La dulce voz femenina de un sistema operativo llamado Scarlett Johansson se convertirá, para sorpresa del espectador, en algo más que un avisador de novedades. La actriz debería ser considerada para premios -como ya pasó en el Festival de Venecia-, pues da una clase magistral de cómo emocionar e interpretar solo con las cuerdas vocales, al menos en versión original, pues no sabemos cómo será el doblaje al castellano. El ritmo de la película es quizás el aspecto más débil, lento con tensión mantenida hasta el final, sin grandes sobresaltos, pero se compensa con diálogos brillantes y situaciones que te harán reflexionar sobre quiénes son los auténticos seres humanos, si los ordenadores o las personas.

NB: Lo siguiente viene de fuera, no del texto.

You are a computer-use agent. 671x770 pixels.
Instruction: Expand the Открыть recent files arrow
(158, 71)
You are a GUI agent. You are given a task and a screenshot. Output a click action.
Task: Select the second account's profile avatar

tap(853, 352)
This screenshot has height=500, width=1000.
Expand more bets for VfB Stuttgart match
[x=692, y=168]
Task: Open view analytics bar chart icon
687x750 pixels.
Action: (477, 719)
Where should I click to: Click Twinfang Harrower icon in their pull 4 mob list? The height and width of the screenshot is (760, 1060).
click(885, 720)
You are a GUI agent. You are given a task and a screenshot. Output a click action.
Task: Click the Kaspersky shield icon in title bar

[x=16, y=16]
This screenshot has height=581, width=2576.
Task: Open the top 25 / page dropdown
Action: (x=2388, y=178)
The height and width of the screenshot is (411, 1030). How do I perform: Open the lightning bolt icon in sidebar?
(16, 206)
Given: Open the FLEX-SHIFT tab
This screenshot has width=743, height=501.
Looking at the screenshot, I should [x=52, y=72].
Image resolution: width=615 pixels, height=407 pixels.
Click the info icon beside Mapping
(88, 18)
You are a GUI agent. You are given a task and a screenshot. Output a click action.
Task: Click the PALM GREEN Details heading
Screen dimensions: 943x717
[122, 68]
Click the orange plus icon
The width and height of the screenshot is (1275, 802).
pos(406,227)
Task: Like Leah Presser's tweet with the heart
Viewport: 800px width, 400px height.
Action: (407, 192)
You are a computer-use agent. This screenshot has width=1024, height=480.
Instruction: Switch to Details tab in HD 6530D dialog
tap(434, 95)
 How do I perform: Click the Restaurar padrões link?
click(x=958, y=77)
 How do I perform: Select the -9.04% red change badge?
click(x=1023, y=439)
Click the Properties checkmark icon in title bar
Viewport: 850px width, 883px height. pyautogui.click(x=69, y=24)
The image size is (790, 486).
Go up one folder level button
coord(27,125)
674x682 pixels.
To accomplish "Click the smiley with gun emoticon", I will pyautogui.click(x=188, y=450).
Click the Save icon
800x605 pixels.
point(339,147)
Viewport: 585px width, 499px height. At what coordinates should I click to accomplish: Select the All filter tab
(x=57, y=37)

A destacar también una tecnología y unos aspectos técnicos sobresalientes, con una estética de colores llamativos, y la sencilla aparición cumplidora en roles secundarios de gente como Olivia Wilde, Rooney Mara o Amy Adams, quien también estará presente en los Oscars con La gran estafa americana.

La gran enseñanza de esta bonita historia sin complejos es que hay que disfrutar, no importa cómo ni con quién, y simplemente vivir en cualquiera de sus formas. ¿Qué os pareció a vosotros?